Je vois aussi souvent un problème plus discret: la comptabilité traite correctement la facture, mais le système de validation interne n’empêche pas les erreurs en amont. Une règle de flotte claire, un paramétrage précis dans l’outil de dépenses et un contrôle mensuel des dépenses carburant changent plus de choses qu’un rattrapage en fin d’exercice.
Le meilleur réflexe, surtout quand plusieurs véhicules coexistent, est de standardiser les cas au lieu de “bricoler” facture par facture. C’est plus robuste, plus rapide à relire et beaucoup plus simple à faire accepter en audit.
Le cadrage qui me paraît le plus robuste avant la clôture
- Identifier chaque véhicule une fois pour toutes: tourisme, utilitaire, loué, crédit-bail, transport public, usage mixte.
- Fixer le compte de charge par type de dépense: carburant réel en 60612 ou 6061, indemnités kilométriques en 6251.
- Vérifier que la facture ou le relevé carburant est bien exploitable pour la TVA.
- Calculer la part déductible au bon taux et isoler la part non récupérable dans la charge.
- Choisir une méthode unique par véhicule ou par population de véhicules, puis la documenter dans votre procédure interne.

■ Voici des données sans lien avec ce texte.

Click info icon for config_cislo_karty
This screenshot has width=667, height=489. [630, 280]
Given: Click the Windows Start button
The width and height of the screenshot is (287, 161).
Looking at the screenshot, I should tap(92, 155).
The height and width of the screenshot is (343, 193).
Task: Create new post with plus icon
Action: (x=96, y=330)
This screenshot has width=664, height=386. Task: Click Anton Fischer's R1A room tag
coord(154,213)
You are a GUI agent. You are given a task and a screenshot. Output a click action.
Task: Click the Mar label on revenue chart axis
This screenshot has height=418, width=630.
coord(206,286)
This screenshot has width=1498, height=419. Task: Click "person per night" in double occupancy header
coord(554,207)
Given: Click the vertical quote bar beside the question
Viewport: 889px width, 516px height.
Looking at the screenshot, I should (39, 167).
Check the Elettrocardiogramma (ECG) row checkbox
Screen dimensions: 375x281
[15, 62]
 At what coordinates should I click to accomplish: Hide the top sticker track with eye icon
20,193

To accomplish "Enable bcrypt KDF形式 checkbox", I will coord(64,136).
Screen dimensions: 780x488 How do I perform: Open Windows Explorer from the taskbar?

- Automatiser autant que possible le contrôle dans votre outil comptable ou votre logiciel de notes de frais.
Au fond, le sujet n’est pas seulement comptable, il est aussi organisationnel. Quand le véhicule, la facture et la règle de TVA sont cohérents dès la source, la saisie devient mécanique et la clôture reste propre, ce qui est exactement ce qu’on attend d’un circuit de dépenses bien conçu.